About this task.
Write out every record in full, exactly as written, please.

[Record excerpts]

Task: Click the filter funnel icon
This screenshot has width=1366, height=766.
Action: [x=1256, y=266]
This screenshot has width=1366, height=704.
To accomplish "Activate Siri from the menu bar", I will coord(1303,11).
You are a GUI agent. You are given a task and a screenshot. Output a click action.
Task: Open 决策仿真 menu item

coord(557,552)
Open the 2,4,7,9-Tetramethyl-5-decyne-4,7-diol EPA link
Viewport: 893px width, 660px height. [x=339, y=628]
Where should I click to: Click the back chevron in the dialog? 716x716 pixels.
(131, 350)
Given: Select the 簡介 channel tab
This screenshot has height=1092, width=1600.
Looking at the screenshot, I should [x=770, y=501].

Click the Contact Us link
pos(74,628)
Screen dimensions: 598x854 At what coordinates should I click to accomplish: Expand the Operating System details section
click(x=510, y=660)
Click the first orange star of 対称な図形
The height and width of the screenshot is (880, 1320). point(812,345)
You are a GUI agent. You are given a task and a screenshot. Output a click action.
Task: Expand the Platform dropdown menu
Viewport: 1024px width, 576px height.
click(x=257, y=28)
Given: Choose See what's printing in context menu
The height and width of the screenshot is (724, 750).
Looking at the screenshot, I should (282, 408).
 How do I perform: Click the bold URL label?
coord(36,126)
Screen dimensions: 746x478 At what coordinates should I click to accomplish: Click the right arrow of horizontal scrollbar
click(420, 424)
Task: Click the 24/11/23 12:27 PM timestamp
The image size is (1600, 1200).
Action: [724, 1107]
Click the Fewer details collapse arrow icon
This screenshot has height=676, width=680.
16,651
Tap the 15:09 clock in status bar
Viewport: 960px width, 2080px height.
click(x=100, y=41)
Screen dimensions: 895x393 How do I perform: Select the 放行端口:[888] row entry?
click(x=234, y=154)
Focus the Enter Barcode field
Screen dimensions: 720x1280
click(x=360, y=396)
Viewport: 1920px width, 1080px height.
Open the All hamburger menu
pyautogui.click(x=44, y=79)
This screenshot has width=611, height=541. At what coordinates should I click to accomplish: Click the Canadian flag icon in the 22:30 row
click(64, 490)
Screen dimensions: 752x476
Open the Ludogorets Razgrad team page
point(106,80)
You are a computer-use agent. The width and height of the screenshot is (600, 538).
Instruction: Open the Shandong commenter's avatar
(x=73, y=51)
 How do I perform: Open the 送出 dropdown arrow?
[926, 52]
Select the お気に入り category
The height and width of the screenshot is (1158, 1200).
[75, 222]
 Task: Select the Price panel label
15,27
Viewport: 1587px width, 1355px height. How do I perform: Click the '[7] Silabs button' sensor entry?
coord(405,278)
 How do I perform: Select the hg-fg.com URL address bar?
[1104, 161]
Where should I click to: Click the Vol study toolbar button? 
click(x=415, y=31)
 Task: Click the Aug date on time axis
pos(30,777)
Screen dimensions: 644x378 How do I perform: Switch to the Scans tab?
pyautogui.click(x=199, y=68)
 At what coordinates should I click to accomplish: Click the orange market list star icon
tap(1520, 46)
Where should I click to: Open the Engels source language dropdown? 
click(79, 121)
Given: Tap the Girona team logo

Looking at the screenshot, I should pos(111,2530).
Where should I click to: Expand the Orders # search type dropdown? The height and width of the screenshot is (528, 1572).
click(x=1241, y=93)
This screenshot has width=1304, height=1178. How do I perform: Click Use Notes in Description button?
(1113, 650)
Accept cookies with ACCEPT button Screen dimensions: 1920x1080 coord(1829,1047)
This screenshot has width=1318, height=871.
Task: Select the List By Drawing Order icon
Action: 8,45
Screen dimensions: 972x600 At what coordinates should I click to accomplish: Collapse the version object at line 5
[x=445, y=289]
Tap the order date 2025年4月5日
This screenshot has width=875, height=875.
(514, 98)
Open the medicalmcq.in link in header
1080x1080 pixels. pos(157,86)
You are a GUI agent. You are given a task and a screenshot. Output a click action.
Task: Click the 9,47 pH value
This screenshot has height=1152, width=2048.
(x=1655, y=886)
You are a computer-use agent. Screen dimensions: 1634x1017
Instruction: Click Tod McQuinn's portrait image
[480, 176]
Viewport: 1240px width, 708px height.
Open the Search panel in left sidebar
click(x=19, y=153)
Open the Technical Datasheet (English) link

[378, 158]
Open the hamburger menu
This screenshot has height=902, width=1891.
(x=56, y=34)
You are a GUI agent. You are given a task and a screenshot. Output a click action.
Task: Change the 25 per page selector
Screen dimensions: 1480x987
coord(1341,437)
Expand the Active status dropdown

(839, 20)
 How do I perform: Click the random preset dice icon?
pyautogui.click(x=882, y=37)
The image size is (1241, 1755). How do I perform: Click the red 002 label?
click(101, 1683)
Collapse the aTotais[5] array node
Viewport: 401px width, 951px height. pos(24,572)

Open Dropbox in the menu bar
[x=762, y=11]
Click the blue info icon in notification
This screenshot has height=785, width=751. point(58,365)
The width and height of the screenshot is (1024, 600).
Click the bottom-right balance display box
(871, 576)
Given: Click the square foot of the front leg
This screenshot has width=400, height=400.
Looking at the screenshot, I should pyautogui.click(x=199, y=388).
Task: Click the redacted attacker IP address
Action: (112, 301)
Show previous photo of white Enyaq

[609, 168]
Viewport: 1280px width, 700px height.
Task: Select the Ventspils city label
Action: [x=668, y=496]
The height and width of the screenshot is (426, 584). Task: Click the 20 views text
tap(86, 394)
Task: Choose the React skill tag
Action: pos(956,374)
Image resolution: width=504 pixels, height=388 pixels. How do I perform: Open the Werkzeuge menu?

[/Record excerpts]

Solution to this exercise.
Task: Click the filter funnel icon
This screenshot has width=1366, height=766.
Action: [x=1256, y=266]
This screenshot has width=1366, height=704.
To accomplish "Activate Siri from the menu bar", I will coord(1303,11).
You are a GUI agent. You are given a task and a screenshot. Output a click action.
Task: Open 决策仿真 menu item

coord(557,552)
Open the 2,4,7,9-Tetramethyl-5-decyne-4,7-diol EPA link
Viewport: 893px width, 660px height. [x=339, y=628]
Where should I click to: Click the back chevron in the dialog? 716x716 pixels.
(131, 350)
Given: Select the 簡介 channel tab
This screenshot has height=1092, width=1600.
Looking at the screenshot, I should [x=770, y=501].

Click the Contact Us link
pos(74,628)
Screen dimensions: 598x854 At what coordinates should I click to accomplish: Expand the Operating System details section
click(x=510, y=660)
Click the first orange star of 対称な図形
The height and width of the screenshot is (880, 1320). point(812,345)
You are a GUI agent. You are given a task and a screenshot. Output a click action.
Task: Expand the Platform dropdown menu
Viewport: 1024px width, 576px height.
click(x=257, y=28)
Given: Choose See what's printing in context menu
The height and width of the screenshot is (724, 750).
Looking at the screenshot, I should (282, 408).
 How do I perform: Click the bold URL label?
coord(36,126)
Screen dimensions: 746x478 At what coordinates should I click to accomplish: Click the right arrow of horizontal scrollbar
click(420, 424)
Task: Click the 24/11/23 12:27 PM timestamp
The image size is (1600, 1200).
Action: [724, 1107]
Click the Fewer details collapse arrow icon
This screenshot has height=676, width=680.
16,651
Tap the 15:09 clock in status bar
Viewport: 960px width, 2080px height.
click(x=100, y=41)
Screen dimensions: 895x393 How do I perform: Select the 放行端口:[888] row entry?
click(x=234, y=154)
Focus the Enter Barcode field
Screen dimensions: 720x1280
click(x=360, y=396)
Viewport: 1920px width, 1080px height.
Open the All hamburger menu
pyautogui.click(x=44, y=79)
This screenshot has width=611, height=541. At what coordinates should I click to accomplish: Click the Canadian flag icon in the 22:30 row
click(64, 490)
Screen dimensions: 752x476
Open the Ludogorets Razgrad team page
point(106,80)
You are a computer-use agent. The width and height of the screenshot is (600, 538).
Instruction: Open the Shandong commenter's avatar
(x=73, y=51)
 How do I perform: Open the 送出 dropdown arrow?
[926, 52]
Select the お気に入り category
The height and width of the screenshot is (1158, 1200).
[75, 222]
 Task: Select the Price panel label
15,27
Viewport: 1587px width, 1355px height. How do I perform: Click the '[7] Silabs button' sensor entry?
coord(405,278)
 How do I perform: Select the hg-fg.com URL address bar?
[1104, 161]
Where should I click to: Click the Vol study toolbar button? 
click(x=415, y=31)
 Task: Click the Aug date on time axis
pos(30,777)
Screen dimensions: 644x378 How do I perform: Switch to the Scans tab?
pyautogui.click(x=199, y=68)
 At what coordinates should I click to accomplish: Click the orange market list star icon
tap(1520, 46)
Where should I click to: Open the Engels source language dropdown? 
click(79, 121)
Given: Tap the Girona team logo

Looking at the screenshot, I should pos(111,2530).
Where should I click to: Expand the Orders # search type dropdown? The height and width of the screenshot is (528, 1572).
click(x=1241, y=93)
This screenshot has width=1304, height=1178. How do I perform: Click Use Notes in Description button?
(1113, 650)
Accept cookies with ACCEPT button Screen dimensions: 1920x1080 coord(1829,1047)
This screenshot has width=1318, height=871.
Task: Select the List By Drawing Order icon
Action: 8,45
Screen dimensions: 972x600 At what coordinates should I click to accomplish: Collapse the version object at line 5
[x=445, y=289]
Tap the order date 2025年4月5日
This screenshot has width=875, height=875.
(514, 98)
Open the medicalmcq.in link in header
1080x1080 pixels. pos(157,86)
You are a GUI agent. You are given a task and a screenshot. Output a click action.
Task: Click the 9,47 pH value
This screenshot has height=1152, width=2048.
(x=1655, y=886)
You are a computer-use agent. Screen dimensions: 1634x1017
Instruction: Click Tod McQuinn's portrait image
[480, 176]
Viewport: 1240px width, 708px height.
Open the Search panel in left sidebar
click(x=19, y=153)
Open the Technical Datasheet (English) link

[378, 158]
Open the hamburger menu
This screenshot has height=902, width=1891.
(x=56, y=34)
You are a GUI agent. You are given a task and a screenshot. Output a click action.
Task: Change the 25 per page selector
Screen dimensions: 1480x987
coord(1341,437)
Expand the Active status dropdown

(839, 20)
 How do I perform: Click the random preset dice icon?
pyautogui.click(x=882, y=37)
The image size is (1241, 1755). How do I perform: Click the red 002 label?
click(101, 1683)
Collapse the aTotais[5] array node
Viewport: 401px width, 951px height. pos(24,572)

Open Dropbox in the menu bar
[x=762, y=11]
Click the blue info icon in notification
This screenshot has height=785, width=751. point(58,365)
The width and height of the screenshot is (1024, 600).
Click the bottom-right balance display box
(871, 576)
Given: Click the square foot of the front leg
This screenshot has width=400, height=400.
Looking at the screenshot, I should pyautogui.click(x=199, y=388).
Task: Click the redacted attacker IP address
Action: (112, 301)
Show previous photo of white Enyaq

[609, 168]
Viewport: 1280px width, 700px height.
Task: Select the Ventspils city label
Action: [x=668, y=496]
The height and width of the screenshot is (426, 584). Task: Click the 20 views text
tap(86, 394)
Task: Choose the React skill tag
Action: pos(956,374)
Image resolution: width=504 pixels, height=388 pixels. How do I perform: Open the Werkzeuge menu?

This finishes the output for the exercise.